* What is needed: Please rewrite the entries below with "sidebar" swapped for "side panel" and nothing else changed. Leave the pictures out of your answer.

↓

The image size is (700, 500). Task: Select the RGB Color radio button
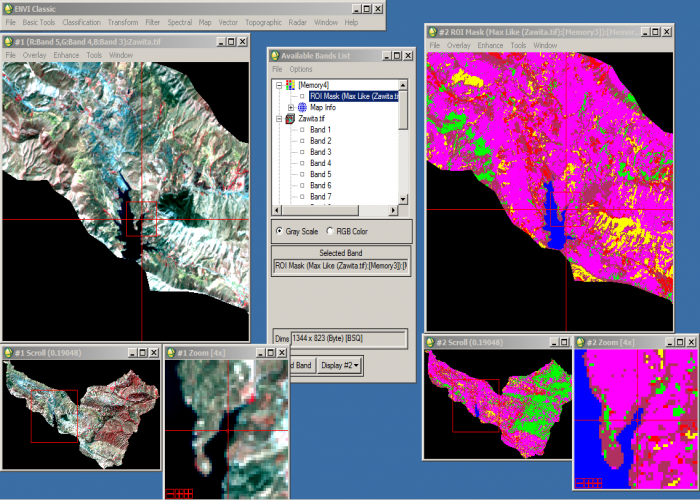(330, 231)
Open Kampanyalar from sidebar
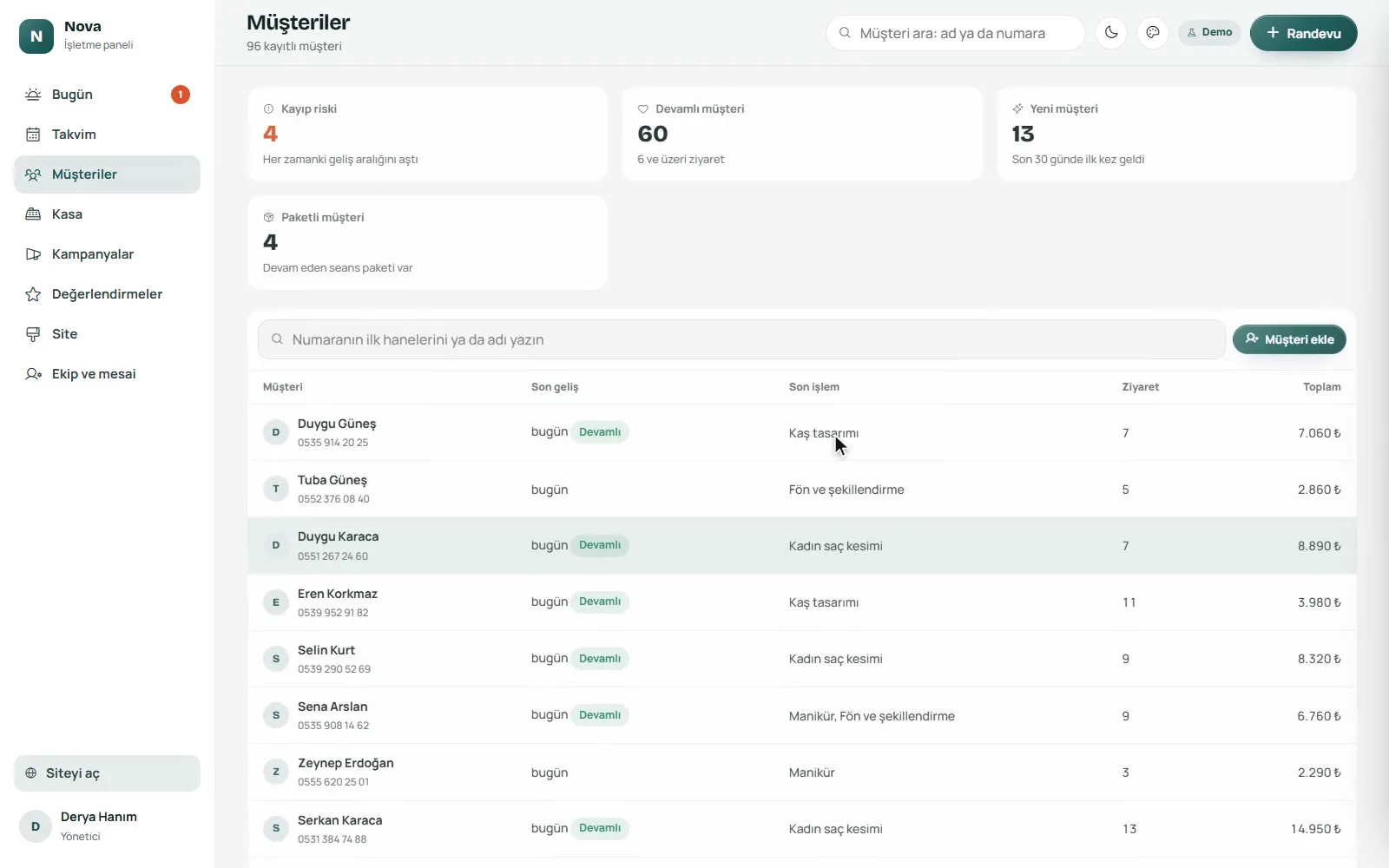This screenshot has width=1389, height=868. pyautogui.click(x=107, y=254)
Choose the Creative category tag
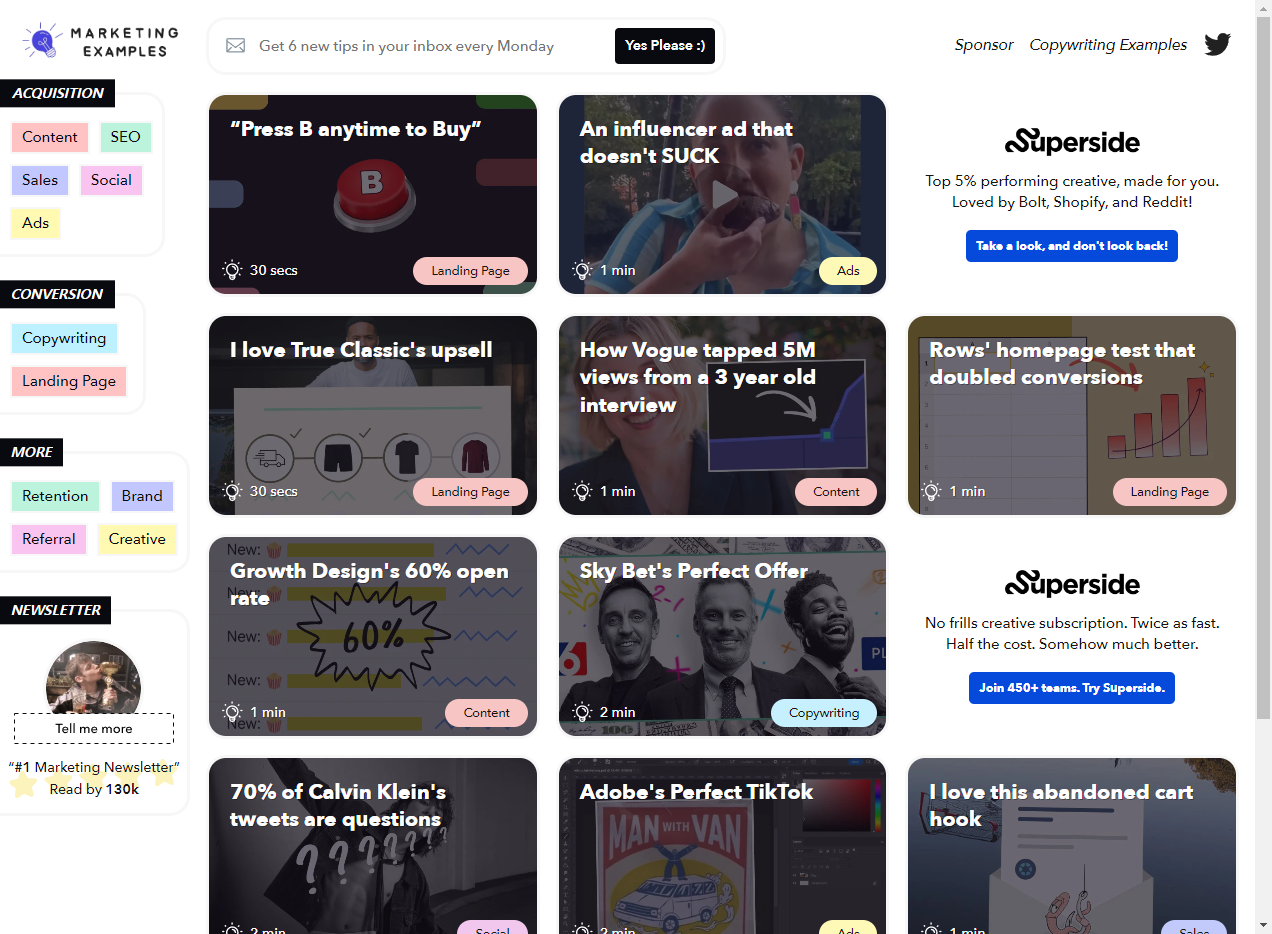 pyautogui.click(x=137, y=539)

↑

* Exercise answer:
The image size is (700, 500). Task: Select the RGB Color radio button
(330, 231)
Open Kampanyalar from side panel
This screenshot has width=1389, height=868. pyautogui.click(x=107, y=254)
Choose the Creative category tag
 pyautogui.click(x=137, y=539)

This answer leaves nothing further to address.